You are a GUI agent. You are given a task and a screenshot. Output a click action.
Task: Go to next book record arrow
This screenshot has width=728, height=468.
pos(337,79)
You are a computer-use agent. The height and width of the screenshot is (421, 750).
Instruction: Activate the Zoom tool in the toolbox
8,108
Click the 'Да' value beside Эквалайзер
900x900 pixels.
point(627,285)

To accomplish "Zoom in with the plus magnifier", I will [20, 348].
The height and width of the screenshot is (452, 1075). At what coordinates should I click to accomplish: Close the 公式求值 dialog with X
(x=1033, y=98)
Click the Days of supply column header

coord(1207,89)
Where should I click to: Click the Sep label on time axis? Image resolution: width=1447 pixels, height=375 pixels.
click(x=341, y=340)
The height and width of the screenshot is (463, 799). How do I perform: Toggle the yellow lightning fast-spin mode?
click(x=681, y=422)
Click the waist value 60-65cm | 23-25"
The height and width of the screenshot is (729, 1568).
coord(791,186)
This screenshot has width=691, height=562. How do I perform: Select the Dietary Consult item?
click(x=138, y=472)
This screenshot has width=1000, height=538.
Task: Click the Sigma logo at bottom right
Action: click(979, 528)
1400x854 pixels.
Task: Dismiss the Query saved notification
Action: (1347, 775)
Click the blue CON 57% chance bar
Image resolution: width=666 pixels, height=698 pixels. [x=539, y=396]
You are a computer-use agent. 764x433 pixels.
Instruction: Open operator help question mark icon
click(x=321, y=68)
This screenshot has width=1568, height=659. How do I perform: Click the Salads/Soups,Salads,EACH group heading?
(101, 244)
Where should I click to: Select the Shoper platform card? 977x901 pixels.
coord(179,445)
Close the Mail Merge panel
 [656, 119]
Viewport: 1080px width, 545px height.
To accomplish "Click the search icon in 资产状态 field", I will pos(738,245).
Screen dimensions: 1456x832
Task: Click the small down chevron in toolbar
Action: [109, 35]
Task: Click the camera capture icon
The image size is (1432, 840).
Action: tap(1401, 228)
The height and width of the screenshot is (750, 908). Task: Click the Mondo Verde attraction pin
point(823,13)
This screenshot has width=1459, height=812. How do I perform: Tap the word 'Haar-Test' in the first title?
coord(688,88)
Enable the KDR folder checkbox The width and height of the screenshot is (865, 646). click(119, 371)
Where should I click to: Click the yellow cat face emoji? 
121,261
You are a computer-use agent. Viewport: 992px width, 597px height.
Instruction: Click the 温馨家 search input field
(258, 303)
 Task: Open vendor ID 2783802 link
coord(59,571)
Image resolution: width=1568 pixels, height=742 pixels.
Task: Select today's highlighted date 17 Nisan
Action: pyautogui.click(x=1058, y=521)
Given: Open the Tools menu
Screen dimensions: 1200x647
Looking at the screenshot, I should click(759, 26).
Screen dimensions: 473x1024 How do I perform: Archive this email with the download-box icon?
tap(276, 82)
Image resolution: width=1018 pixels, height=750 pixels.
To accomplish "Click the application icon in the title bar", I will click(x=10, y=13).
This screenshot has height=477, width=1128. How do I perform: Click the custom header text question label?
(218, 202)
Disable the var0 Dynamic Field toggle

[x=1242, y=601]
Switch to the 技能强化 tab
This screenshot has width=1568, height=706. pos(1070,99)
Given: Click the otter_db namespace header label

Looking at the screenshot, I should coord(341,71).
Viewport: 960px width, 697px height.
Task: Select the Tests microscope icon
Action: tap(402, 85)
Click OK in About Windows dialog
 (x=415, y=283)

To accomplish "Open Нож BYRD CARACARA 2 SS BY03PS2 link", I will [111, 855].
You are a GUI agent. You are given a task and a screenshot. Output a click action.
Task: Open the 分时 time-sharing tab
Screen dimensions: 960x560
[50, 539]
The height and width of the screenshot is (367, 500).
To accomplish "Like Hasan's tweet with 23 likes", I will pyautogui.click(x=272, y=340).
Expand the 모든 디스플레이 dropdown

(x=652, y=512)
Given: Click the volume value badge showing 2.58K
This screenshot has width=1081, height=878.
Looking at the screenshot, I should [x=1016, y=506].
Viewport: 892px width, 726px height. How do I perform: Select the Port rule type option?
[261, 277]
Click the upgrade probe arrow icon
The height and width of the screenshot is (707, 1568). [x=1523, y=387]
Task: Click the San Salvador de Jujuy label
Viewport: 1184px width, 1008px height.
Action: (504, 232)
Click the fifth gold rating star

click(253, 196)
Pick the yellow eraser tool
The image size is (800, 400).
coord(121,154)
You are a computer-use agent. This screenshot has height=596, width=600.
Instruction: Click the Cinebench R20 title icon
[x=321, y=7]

TASK TO CARRY OUT » The response must hold only the lines above from the line with "This screenshot has width=1568, height=659." through the line with "Viewport: 1080px width, 545px height.", each copied exactly, both ends kept.

TASK ANSWER »
This screenshot has width=1568, height=659. How do I perform: Click the Salads/Soups,Salads,EACH group heading?
(101, 244)
Where should I click to: Select the Shoper platform card? 977x901 pixels.
coord(179,445)
Close the Mail Merge panel
 [656, 119]
Viewport: 1080px width, 545px height.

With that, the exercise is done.